Goal of the exercise: Transcribe the records that follow, keeping every word as it stands.

[Excerpts from a dataset]
________________________________________

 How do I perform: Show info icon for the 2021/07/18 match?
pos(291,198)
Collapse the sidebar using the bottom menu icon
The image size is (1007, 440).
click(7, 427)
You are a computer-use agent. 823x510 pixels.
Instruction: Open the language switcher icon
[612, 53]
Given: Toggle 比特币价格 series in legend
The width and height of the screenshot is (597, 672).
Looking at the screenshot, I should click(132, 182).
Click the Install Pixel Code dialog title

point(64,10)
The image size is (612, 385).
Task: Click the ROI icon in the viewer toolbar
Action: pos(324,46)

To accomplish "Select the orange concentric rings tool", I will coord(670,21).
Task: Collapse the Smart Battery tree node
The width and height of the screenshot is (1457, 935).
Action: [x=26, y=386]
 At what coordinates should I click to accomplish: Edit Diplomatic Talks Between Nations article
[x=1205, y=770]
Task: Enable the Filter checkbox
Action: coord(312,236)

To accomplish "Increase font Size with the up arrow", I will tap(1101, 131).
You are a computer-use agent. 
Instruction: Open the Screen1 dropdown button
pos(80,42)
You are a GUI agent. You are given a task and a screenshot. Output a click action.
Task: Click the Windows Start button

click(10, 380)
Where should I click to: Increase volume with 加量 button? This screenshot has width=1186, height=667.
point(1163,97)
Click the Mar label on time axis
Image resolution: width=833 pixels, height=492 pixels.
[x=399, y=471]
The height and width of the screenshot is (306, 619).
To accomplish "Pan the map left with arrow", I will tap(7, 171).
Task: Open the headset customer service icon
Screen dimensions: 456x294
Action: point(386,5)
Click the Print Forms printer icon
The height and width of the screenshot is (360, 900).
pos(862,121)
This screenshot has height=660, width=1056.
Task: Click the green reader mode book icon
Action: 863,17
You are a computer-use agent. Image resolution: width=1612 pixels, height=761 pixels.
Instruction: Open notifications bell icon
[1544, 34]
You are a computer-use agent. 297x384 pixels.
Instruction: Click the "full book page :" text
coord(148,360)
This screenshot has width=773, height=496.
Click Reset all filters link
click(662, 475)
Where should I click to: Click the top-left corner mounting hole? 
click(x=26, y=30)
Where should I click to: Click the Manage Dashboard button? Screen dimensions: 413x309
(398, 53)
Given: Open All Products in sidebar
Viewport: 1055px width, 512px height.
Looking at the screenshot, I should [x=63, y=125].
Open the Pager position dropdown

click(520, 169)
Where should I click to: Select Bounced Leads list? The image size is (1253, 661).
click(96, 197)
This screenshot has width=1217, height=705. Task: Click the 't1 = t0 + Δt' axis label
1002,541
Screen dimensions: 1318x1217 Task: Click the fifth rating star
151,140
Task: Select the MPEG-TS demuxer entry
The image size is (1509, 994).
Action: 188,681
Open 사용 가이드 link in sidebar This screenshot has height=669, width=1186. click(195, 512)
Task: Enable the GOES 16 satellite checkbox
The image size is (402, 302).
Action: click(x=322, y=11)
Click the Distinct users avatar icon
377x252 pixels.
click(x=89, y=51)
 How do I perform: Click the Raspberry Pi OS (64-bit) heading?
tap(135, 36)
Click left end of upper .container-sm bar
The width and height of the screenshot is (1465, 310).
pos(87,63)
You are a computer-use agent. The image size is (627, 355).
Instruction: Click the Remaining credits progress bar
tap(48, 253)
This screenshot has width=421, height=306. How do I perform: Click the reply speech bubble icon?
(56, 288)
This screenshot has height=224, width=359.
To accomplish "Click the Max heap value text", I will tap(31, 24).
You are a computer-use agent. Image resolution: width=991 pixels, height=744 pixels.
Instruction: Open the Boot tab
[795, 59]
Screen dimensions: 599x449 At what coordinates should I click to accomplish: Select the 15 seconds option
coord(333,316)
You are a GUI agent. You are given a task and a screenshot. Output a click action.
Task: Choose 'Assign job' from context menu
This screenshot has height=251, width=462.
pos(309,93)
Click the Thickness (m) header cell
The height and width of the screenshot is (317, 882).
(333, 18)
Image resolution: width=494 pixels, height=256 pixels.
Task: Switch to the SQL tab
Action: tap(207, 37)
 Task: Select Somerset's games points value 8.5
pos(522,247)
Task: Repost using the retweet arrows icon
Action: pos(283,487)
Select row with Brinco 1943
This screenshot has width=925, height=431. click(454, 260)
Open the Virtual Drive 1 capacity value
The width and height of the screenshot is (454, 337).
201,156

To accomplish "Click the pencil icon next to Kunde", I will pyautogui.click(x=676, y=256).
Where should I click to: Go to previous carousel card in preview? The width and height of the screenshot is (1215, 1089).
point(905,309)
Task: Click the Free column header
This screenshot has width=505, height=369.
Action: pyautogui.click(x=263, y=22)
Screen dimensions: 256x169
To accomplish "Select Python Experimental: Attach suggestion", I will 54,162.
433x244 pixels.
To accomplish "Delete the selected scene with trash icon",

________________________________________

Answer:
 How do I perform: Show info icon for the 2021/07/18 match?
pos(291,198)
Collapse the sidebar using the bottom menu icon
The image size is (1007, 440).
click(7, 427)
You are a computer-use agent. 823x510 pixels.
Instruction: Open the language switcher icon
[612, 53]
Given: Toggle 比特币价格 series in legend
The width and height of the screenshot is (597, 672).
Looking at the screenshot, I should click(132, 182).
Click the Install Pixel Code dialog title

point(64,10)
The image size is (612, 385).
Task: Click the ROI icon in the viewer toolbar
Action: pos(324,46)

To accomplish "Select the orange concentric rings tool", I will coord(670,21).
Task: Collapse the Smart Battery tree node
The width and height of the screenshot is (1457, 935).
Action: [x=26, y=386]
 At what coordinates should I click to accomplish: Edit Diplomatic Talks Between Nations article
[x=1205, y=770]
Task: Enable the Filter checkbox
Action: coord(312,236)

To accomplish "Increase font Size with the up arrow", I will tap(1101, 131).
You are a computer-use agent. 
Instruction: Open the Screen1 dropdown button
pos(80,42)
You are a GUI agent. You are given a task and a screenshot. Output a click action.
Task: Click the Windows Start button

click(10, 380)
Where should I click to: Increase volume with 加量 button? This screenshot has width=1186, height=667.
point(1163,97)
Click the Mar label on time axis
Image resolution: width=833 pixels, height=492 pixels.
[x=399, y=471]
The height and width of the screenshot is (306, 619).
To accomplish "Pan the map left with arrow", I will tap(7, 171).
Task: Open the headset customer service icon
Screen dimensions: 456x294
Action: point(386,5)
Click the Print Forms printer icon
The height and width of the screenshot is (360, 900).
pos(862,121)
This screenshot has height=660, width=1056.
Task: Click the green reader mode book icon
Action: 863,17
You are a computer-use agent. Image resolution: width=1612 pixels, height=761 pixels.
Instruction: Open notifications bell icon
[1544, 34]
You are a computer-use agent. 297x384 pixels.
Instruction: Click the "full book page :" text
coord(148,360)
This screenshot has width=773, height=496.
Click Reset all filters link
click(662, 475)
Where should I click to: Click the top-left corner mounting hole? 
click(x=26, y=30)
Where should I click to: Click the Manage Dashboard button? Screen dimensions: 413x309
(398, 53)
Given: Open All Products in sidebar
Viewport: 1055px width, 512px height.
Looking at the screenshot, I should [x=63, y=125].
Open the Pager position dropdown

click(520, 169)
Where should I click to: Select Bounced Leads list? The image size is (1253, 661).
click(96, 197)
This screenshot has width=1217, height=705. Task: Click the 't1 = t0 + Δt' axis label
1002,541
Screen dimensions: 1318x1217 Task: Click the fifth rating star
151,140
Task: Select the MPEG-TS demuxer entry
The image size is (1509, 994).
Action: 188,681
Open 사용 가이드 link in sidebar This screenshot has height=669, width=1186. click(195, 512)
Task: Enable the GOES 16 satellite checkbox
The image size is (402, 302).
Action: click(x=322, y=11)
Click the Distinct users avatar icon
377x252 pixels.
click(x=89, y=51)
 How do I perform: Click the Raspberry Pi OS (64-bit) heading?
tap(135, 36)
Click left end of upper .container-sm bar
The width and height of the screenshot is (1465, 310).
pos(87,63)
You are a computer-use agent. The image size is (627, 355).
Instruction: Click the Remaining credits progress bar
tap(48, 253)
This screenshot has width=421, height=306. How do I perform: Click the reply speech bubble icon?
(56, 288)
This screenshot has height=224, width=359.
To accomplish "Click the Max heap value text", I will tap(31, 24).
You are a computer-use agent. Image resolution: width=991 pixels, height=744 pixels.
Instruction: Open the Boot tab
[795, 59]
Screen dimensions: 599x449 At what coordinates should I click to accomplish: Select the 15 seconds option
coord(333,316)
You are a GUI agent. You are given a task and a screenshot. Output a click action.
Task: Choose 'Assign job' from context menu
This screenshot has height=251, width=462.
pos(309,93)
Click the Thickness (m) header cell
The height and width of the screenshot is (317, 882).
(333, 18)
Image resolution: width=494 pixels, height=256 pixels.
Task: Switch to the SQL tab
Action: tap(207, 37)
 Task: Select Somerset's games points value 8.5
pos(522,247)
Task: Repost using the retweet arrows icon
Action: pos(283,487)
Select row with Brinco 1943
This screenshot has width=925, height=431. click(454, 260)
Open the Virtual Drive 1 capacity value
The width and height of the screenshot is (454, 337).
201,156

To accomplish "Click the pencil icon next to Kunde", I will pyautogui.click(x=676, y=256).
Where should I click to: Go to previous carousel card in preview? The width and height of the screenshot is (1215, 1089).
point(905,309)
Task: Click the Free column header
This screenshot has width=505, height=369.
Action: pyautogui.click(x=263, y=22)
Screen dimensions: 256x169
To accomplish "Select Python Experimental: Attach suggestion", I will 54,162.
433x244 pixels.
To accomplish "Delete the selected scene with trash icon",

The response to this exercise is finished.